[Extracted data entries]
◇ ◇ ◇ ◇ ◇ ◇ ◇

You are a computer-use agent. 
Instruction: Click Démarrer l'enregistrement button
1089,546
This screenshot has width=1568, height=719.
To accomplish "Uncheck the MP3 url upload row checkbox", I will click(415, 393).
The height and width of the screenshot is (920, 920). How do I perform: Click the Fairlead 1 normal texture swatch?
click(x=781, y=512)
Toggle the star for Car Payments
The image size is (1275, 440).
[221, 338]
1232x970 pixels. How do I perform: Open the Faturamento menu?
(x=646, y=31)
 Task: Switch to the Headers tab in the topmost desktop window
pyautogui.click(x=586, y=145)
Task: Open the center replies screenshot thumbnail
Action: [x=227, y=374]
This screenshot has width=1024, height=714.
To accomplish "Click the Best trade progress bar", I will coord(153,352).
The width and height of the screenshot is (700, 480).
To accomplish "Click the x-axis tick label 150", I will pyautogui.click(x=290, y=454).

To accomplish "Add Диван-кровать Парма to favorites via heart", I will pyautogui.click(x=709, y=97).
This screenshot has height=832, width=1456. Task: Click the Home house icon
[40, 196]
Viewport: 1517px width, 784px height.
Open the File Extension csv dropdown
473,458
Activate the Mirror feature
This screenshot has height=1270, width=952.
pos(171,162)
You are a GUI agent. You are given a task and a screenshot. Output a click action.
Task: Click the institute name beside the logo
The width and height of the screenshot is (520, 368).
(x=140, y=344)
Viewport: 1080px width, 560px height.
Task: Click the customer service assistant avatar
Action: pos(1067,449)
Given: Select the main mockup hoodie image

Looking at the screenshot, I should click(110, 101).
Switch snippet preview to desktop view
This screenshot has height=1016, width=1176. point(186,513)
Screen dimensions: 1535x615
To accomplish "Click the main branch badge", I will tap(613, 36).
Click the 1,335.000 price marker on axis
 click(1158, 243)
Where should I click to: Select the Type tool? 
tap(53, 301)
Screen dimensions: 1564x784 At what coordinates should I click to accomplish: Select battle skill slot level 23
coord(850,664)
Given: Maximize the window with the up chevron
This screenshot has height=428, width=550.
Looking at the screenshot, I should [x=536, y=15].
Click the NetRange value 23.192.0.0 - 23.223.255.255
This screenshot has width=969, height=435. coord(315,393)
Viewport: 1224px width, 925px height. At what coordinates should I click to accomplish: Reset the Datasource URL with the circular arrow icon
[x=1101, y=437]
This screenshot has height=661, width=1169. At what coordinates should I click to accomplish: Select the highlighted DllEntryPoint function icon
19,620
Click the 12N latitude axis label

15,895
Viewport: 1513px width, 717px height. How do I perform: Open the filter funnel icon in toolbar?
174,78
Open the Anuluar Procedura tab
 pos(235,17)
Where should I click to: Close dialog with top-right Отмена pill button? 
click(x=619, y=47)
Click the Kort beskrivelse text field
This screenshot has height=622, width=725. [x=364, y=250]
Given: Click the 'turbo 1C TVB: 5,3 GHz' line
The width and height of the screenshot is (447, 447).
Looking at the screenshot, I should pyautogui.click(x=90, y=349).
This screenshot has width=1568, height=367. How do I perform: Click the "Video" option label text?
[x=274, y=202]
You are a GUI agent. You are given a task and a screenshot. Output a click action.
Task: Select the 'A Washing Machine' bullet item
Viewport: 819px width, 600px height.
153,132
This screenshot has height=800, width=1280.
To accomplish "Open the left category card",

◇ ◇ ◇ ◇ ◇ ◇ ◇

_Your task:_
What is needed here is an exact copy of every record.

_Result of the exercise:_
You are a computer-use agent. 
Instruction: Click Démarrer l'enregistrement button
1089,546
This screenshot has width=1568, height=719.
To accomplish "Uncheck the MP3 url upload row checkbox", I will click(415, 393).
The height and width of the screenshot is (920, 920). How do I perform: Click the Fairlead 1 normal texture swatch?
click(x=781, y=512)
Toggle the star for Car Payments
The image size is (1275, 440).
[221, 338]
1232x970 pixels. How do I perform: Open the Faturamento menu?
(x=646, y=31)
 Task: Switch to the Headers tab in the topmost desktop window
pyautogui.click(x=586, y=145)
Task: Open the center replies screenshot thumbnail
Action: [x=227, y=374]
This screenshot has width=1024, height=714.
To accomplish "Click the Best trade progress bar", I will coord(153,352).
The width and height of the screenshot is (700, 480).
To accomplish "Click the x-axis tick label 150", I will pyautogui.click(x=290, y=454).

To accomplish "Add Диван-кровать Парма to favorites via heart", I will pyautogui.click(x=709, y=97).
This screenshot has height=832, width=1456. Task: Click the Home house icon
[40, 196]
Viewport: 1517px width, 784px height.
Open the File Extension csv dropdown
473,458
Activate the Mirror feature
This screenshot has height=1270, width=952.
pos(171,162)
You are a GUI agent. You are given a task and a screenshot. Output a click action.
Task: Click the institute name beside the logo
The width and height of the screenshot is (520, 368).
(x=140, y=344)
Viewport: 1080px width, 560px height.
Task: Click the customer service assistant avatar
Action: pos(1067,449)
Given: Select the main mockup hoodie image

Looking at the screenshot, I should click(110, 101).
Switch snippet preview to desktop view
This screenshot has height=1016, width=1176. point(186,513)
Screen dimensions: 1535x615
To accomplish "Click the main branch badge", I will tap(613, 36).
Click the 1,335.000 price marker on axis
 click(1158, 243)
Where should I click to: Select the Type tool? 
tap(53, 301)
Screen dimensions: 1564x784 At what coordinates should I click to accomplish: Select battle skill slot level 23
coord(850,664)
Given: Maximize the window with the up chevron
This screenshot has height=428, width=550.
Looking at the screenshot, I should [x=536, y=15].
Click the NetRange value 23.192.0.0 - 23.223.255.255
This screenshot has width=969, height=435. coord(315,393)
Viewport: 1224px width, 925px height. At what coordinates should I click to accomplish: Reset the Datasource URL with the circular arrow icon
[x=1101, y=437]
This screenshot has height=661, width=1169. At what coordinates should I click to accomplish: Select the highlighted DllEntryPoint function icon
19,620
Click the 12N latitude axis label

15,895
Viewport: 1513px width, 717px height. How do I perform: Open the filter funnel icon in toolbar?
174,78
Open the Anuluar Procedura tab
 pos(235,17)
Where should I click to: Close dialog with top-right Отмена pill button? 
click(x=619, y=47)
Click the Kort beskrivelse text field
This screenshot has height=622, width=725. [x=364, y=250]
Given: Click the 'turbo 1C TVB: 5,3 GHz' line
The width and height of the screenshot is (447, 447).
Looking at the screenshot, I should pyautogui.click(x=90, y=349).
This screenshot has width=1568, height=367. How do I perform: Click the "Video" option label text?
[x=274, y=202]
You are a GUI agent. You are given a task and a screenshot. Output a click action.
Task: Select the 'A Washing Machine' bullet item
Viewport: 819px width, 600px height.
153,132
This screenshot has height=800, width=1280.
To accomplish "Open the left category card",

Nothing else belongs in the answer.